[Pixel coordinate grounding data]
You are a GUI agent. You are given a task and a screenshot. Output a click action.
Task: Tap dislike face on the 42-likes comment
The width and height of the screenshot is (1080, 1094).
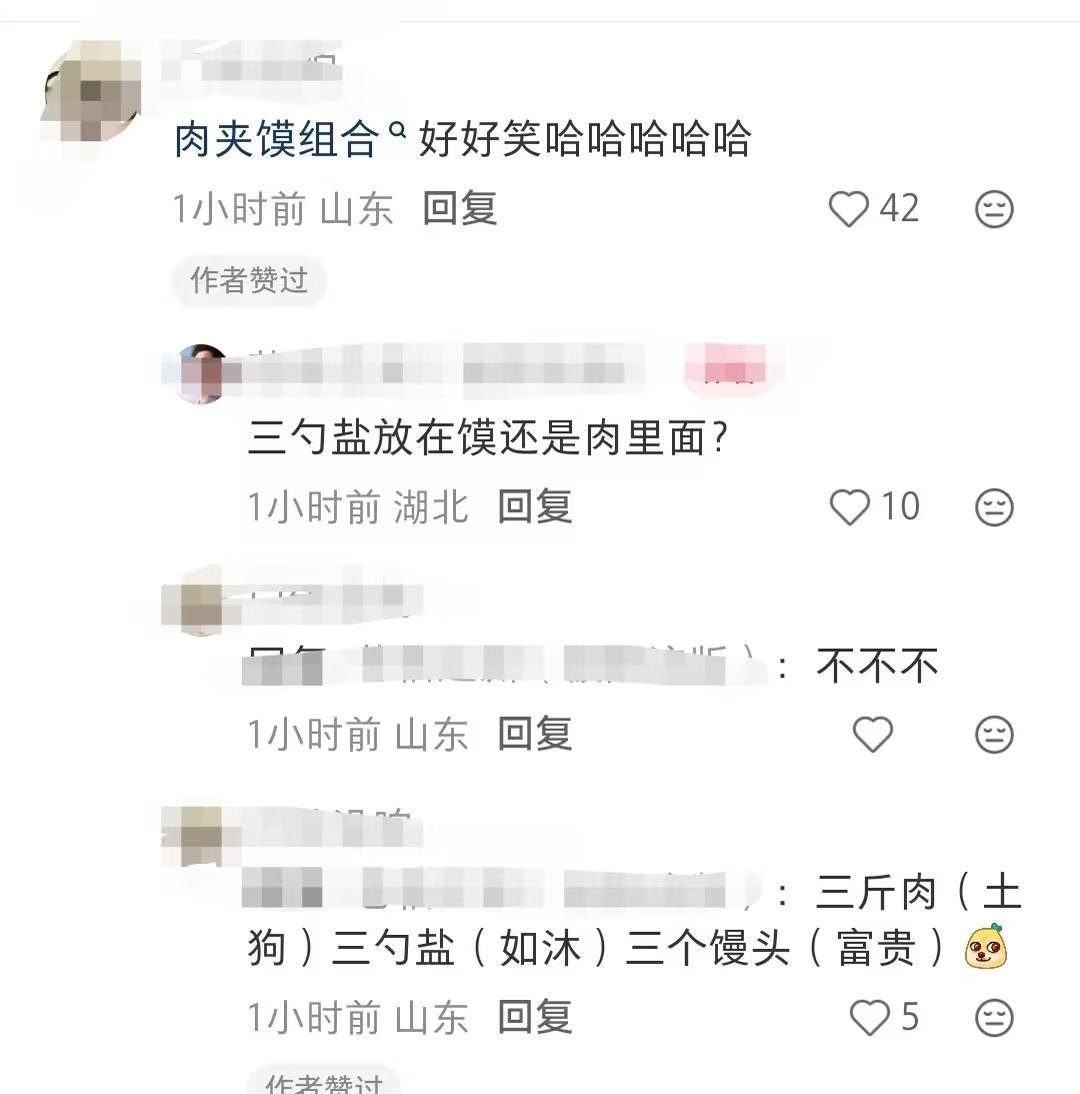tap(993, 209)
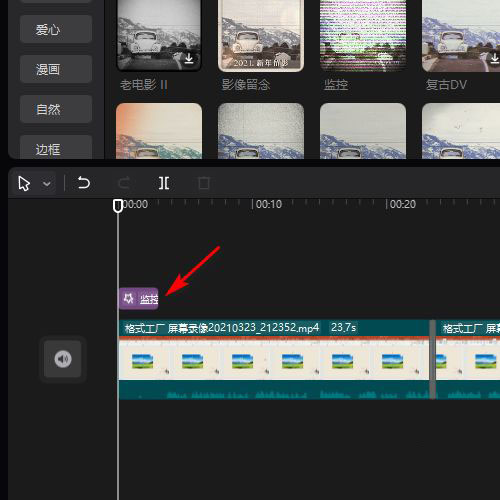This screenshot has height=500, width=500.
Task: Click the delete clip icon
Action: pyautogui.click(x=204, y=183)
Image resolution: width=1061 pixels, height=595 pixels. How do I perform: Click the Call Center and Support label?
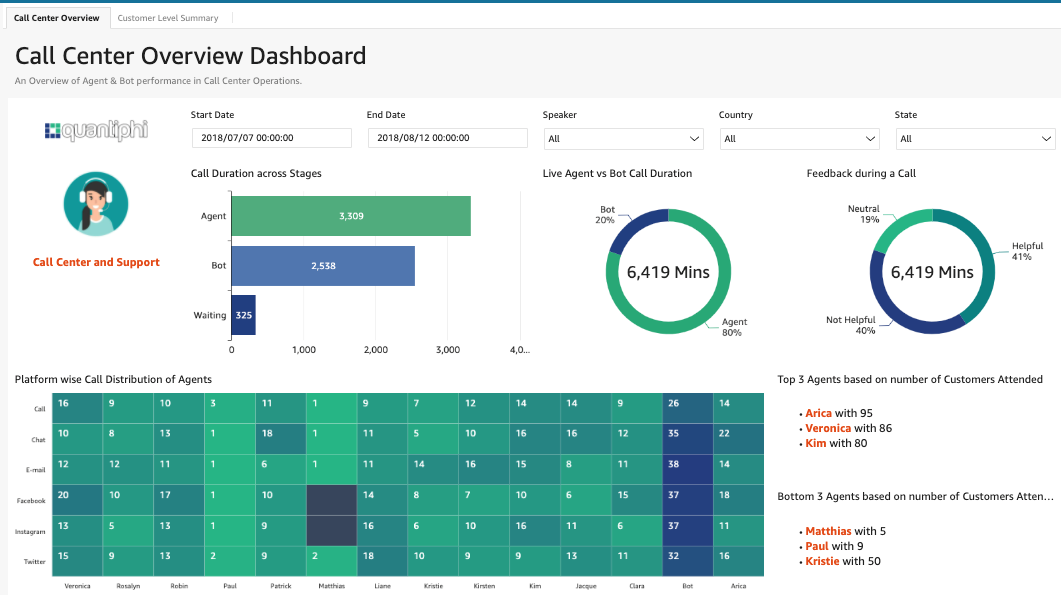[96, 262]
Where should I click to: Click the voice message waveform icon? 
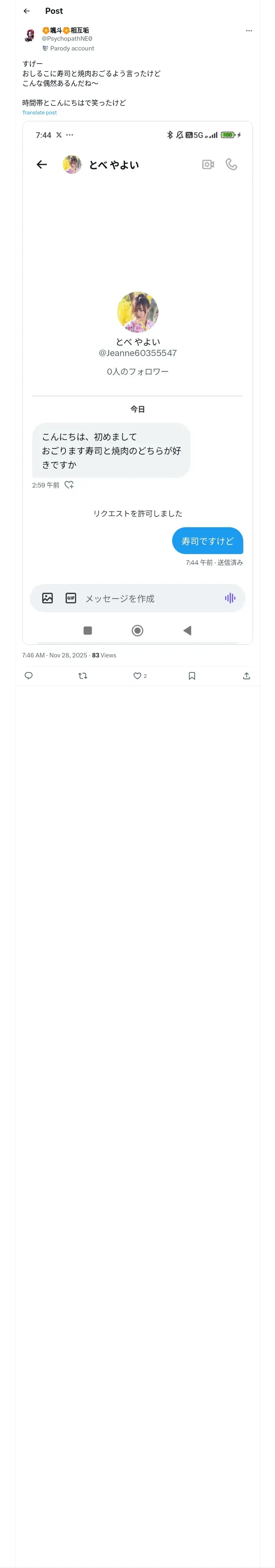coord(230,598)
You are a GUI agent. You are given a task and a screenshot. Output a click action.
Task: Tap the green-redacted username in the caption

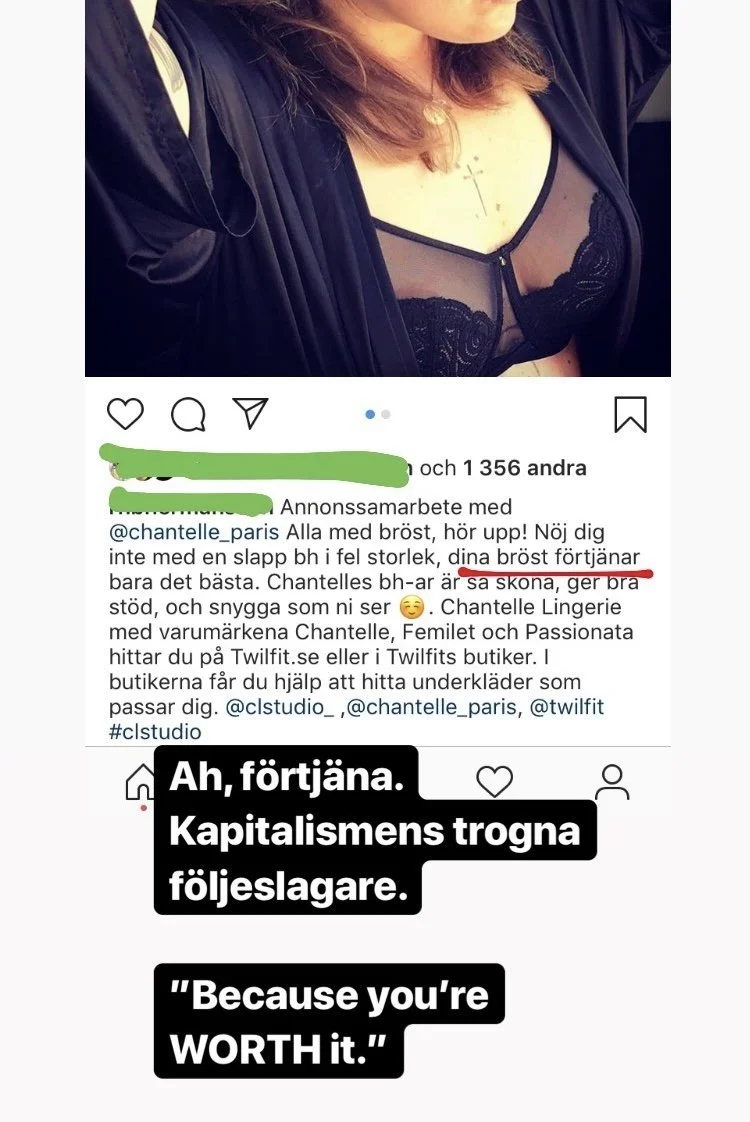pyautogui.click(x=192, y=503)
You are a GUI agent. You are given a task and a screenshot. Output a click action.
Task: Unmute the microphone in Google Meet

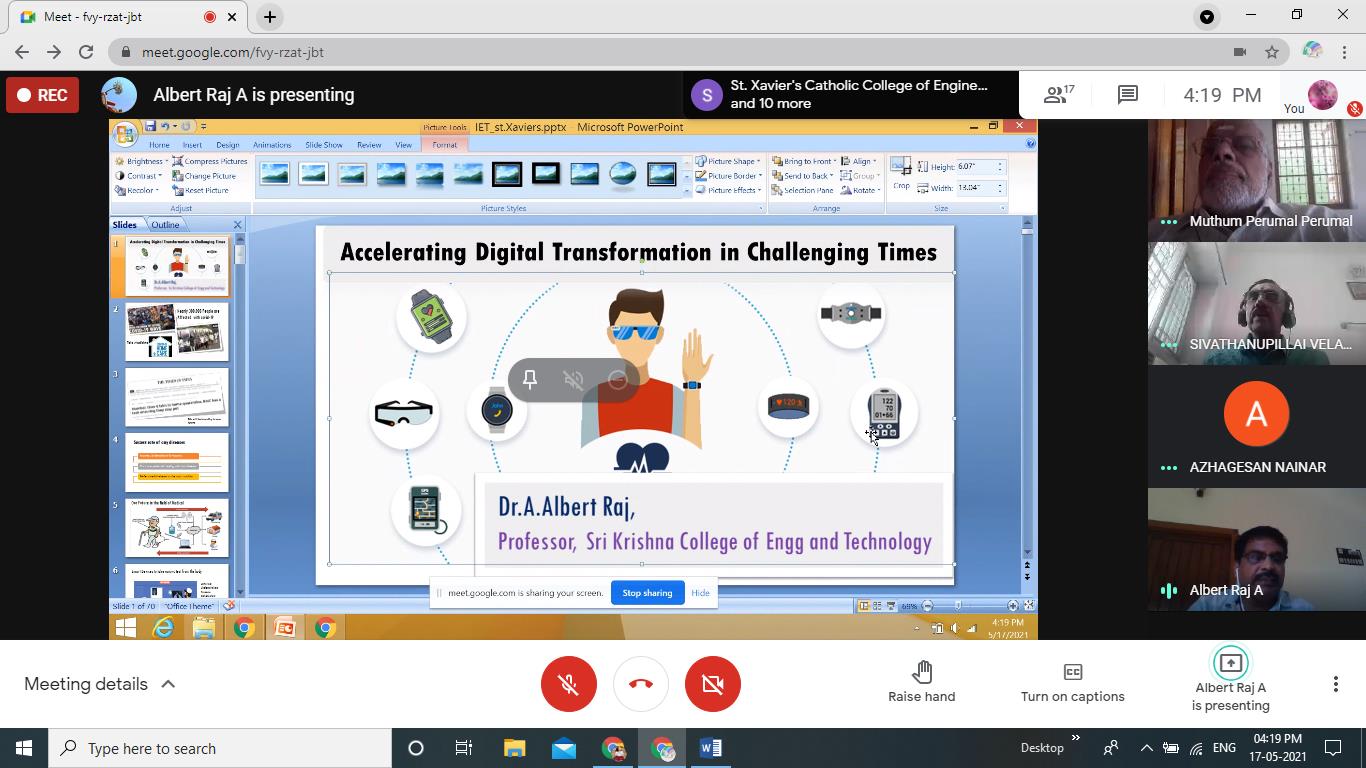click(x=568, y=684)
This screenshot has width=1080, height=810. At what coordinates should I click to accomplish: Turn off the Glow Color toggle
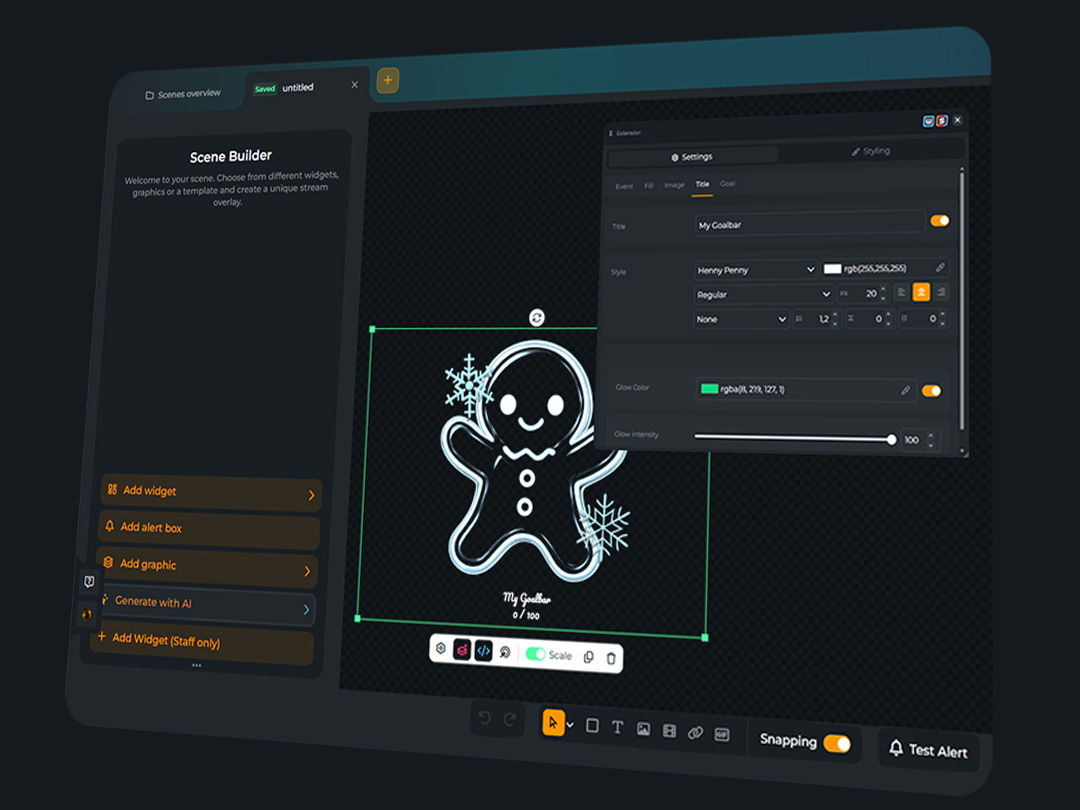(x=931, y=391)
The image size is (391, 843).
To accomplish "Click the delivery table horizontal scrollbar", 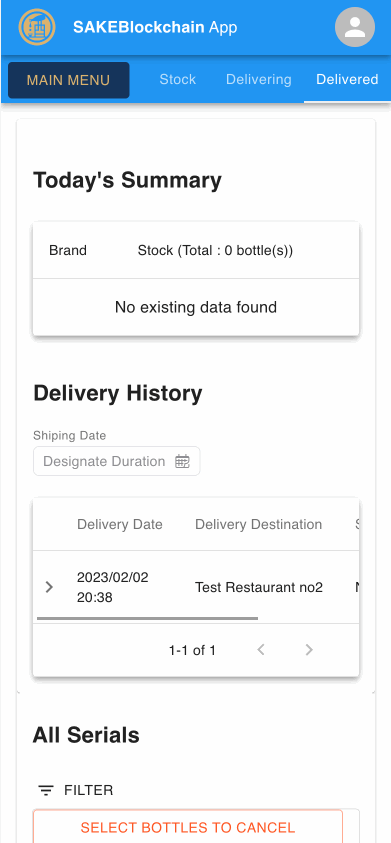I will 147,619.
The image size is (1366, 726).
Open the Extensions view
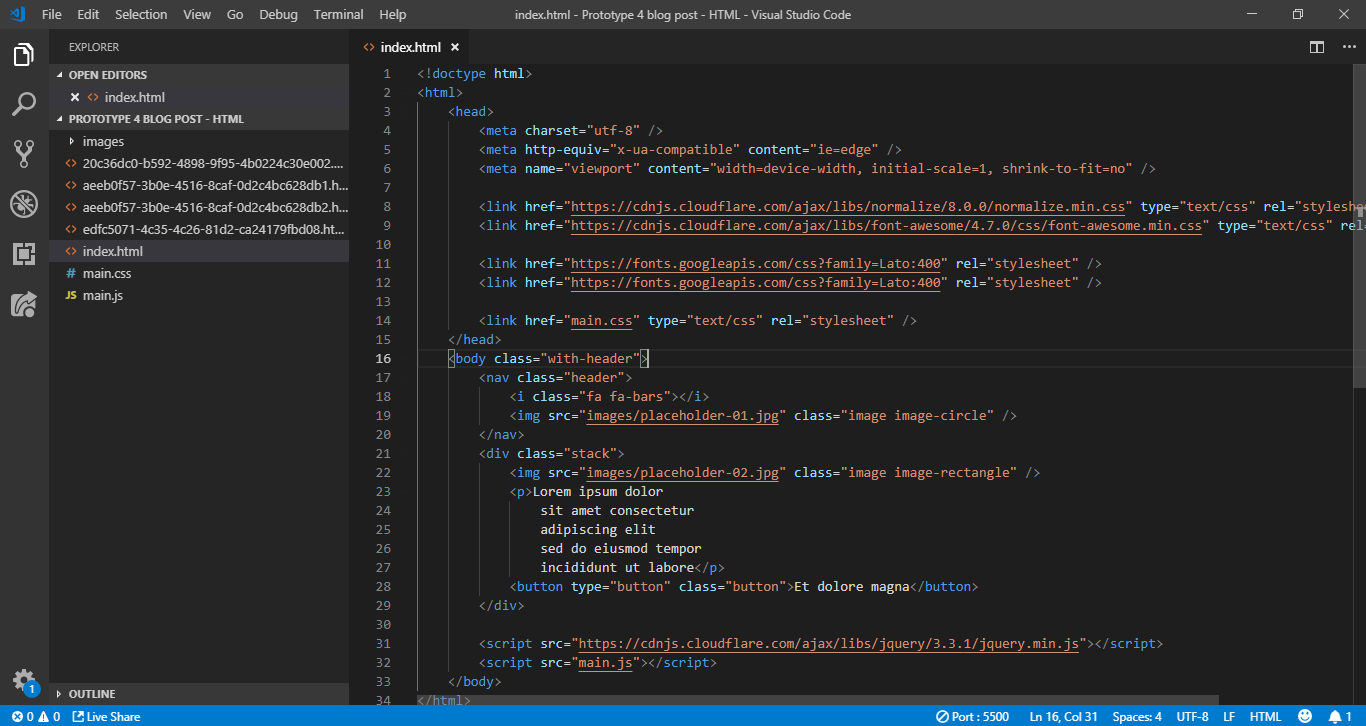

▸ Activity
Your answer must be the lines above, unchanged, from the first one through the line that holds "Task: Tap dislike", inclusive, and no others.

▸ The completed task
You are a GUI agent. You are given a task and a screenshot. Output a click action.
Task: Tap dislike face on the 42-likes comment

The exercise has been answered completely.